The site was part of a large piece of land acquired by Bloms Enke & Co. The property was listed in the new cadastre of 1806 as No. 399 in St. Ann's West Quarter. A building had still not been constructed on the site when the firm was dissolved. The site was subsequently acquired by Thomas Blom. The present building on the site was built by him in 1820–1825. Blom had until then lived with his family at Kronprinsessegade 40. They moved to one of the apartments in the new building as soon as it was completed in 1825. Blom's son, Julius Blom, would later become a prominent master carpenter.

Thomas Blom lived in the building until his death in 1841. At the time of the 1840 census, he lived there with his wife J. C. Carstensen, their five children (aged 20 to 26), two male servants, and two maids. After Thomas Blom's death, the property was sold by his widow in 1845.

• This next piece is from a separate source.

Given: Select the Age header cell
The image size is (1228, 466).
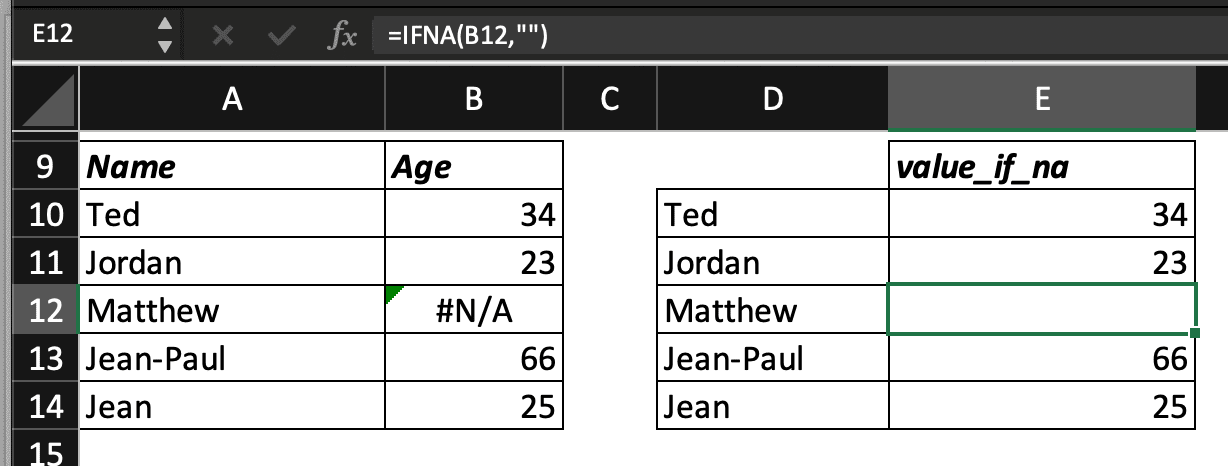Looking at the screenshot, I should (474, 166).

Charlotte Elisabeth Colsmann, widow of professor Johannes Colsmann (1771–1830), resided on the first floor with two sons (aged 22 and 26), 43-year-old Dicte Fredericke Preussen (teacher), one male servant and one maid. Lars Peter Larsen, a man of unknown profession, resided in the basement with his wife Christiane Larsen (née Brodersen), their five children (aged seven to 17), his mother-in-law Ane Petersen (widow) and one maid.

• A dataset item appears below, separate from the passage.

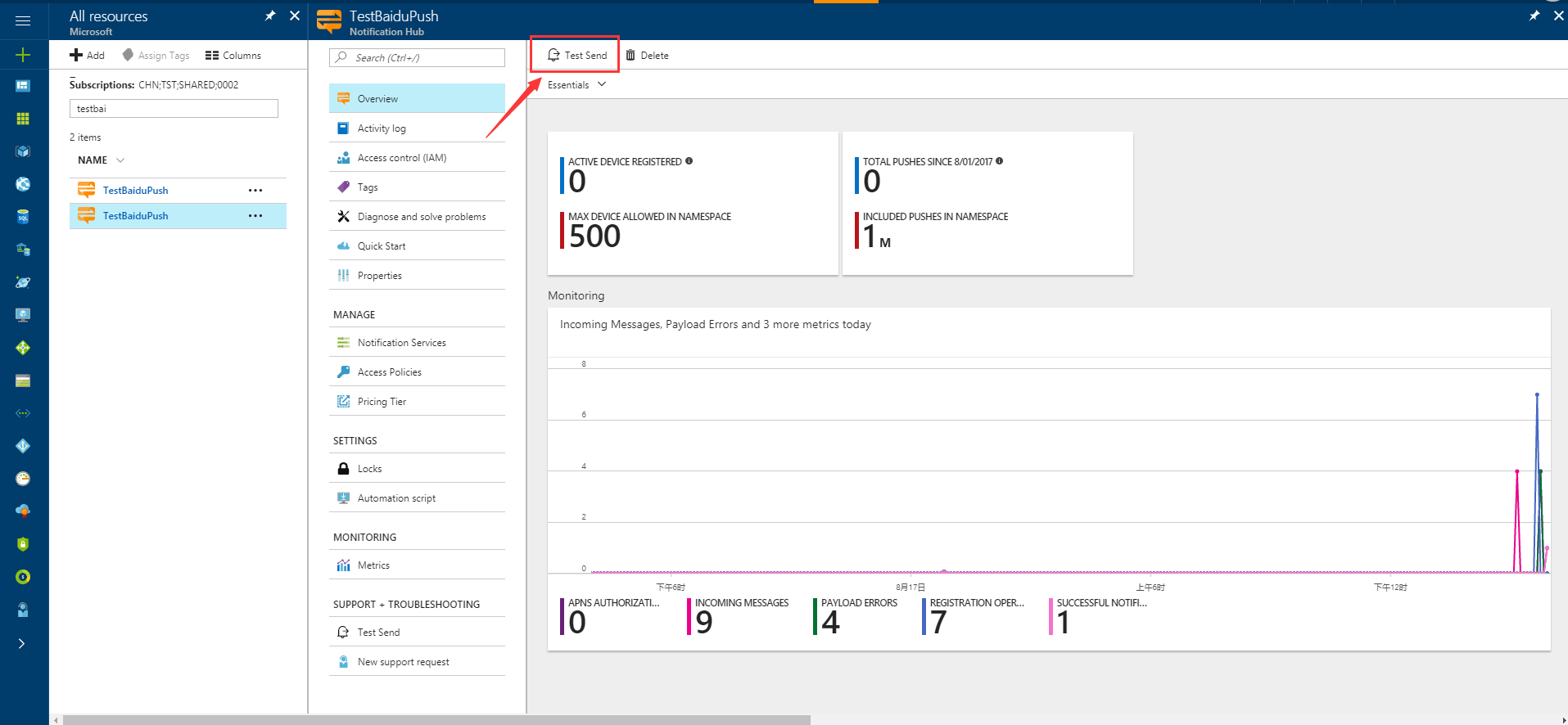
Task: Click info icon beside Active Device Registered
Action: point(689,161)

The second floor apartment was let out to the composer and organist Christoph Ernst Friedrich Weyse. He had lived at Kronprinsessegade 8 since 1915. He lived there with his housekeeper Karen and changing students and lodgers. Weuse lived in the apartment until his death in 1842. The mathematician and politician Carl Christoffer Georg Andræ also lived in the building from 1843 to 1846.

===Sponneck===
After Thomas Blom's widow sold the building, the new owner became Count Wilhelm Sponneck, a jurist. Sponneck lived in the building from 1845 to 1863. At the time of the 1845 census, he resided on the first floor with his wife Antoinette Siegfriede Sponneck (née Lozow), their two sons, his brother Carl Waldemar Greve Sponneck, a male servant, and a chamber maid.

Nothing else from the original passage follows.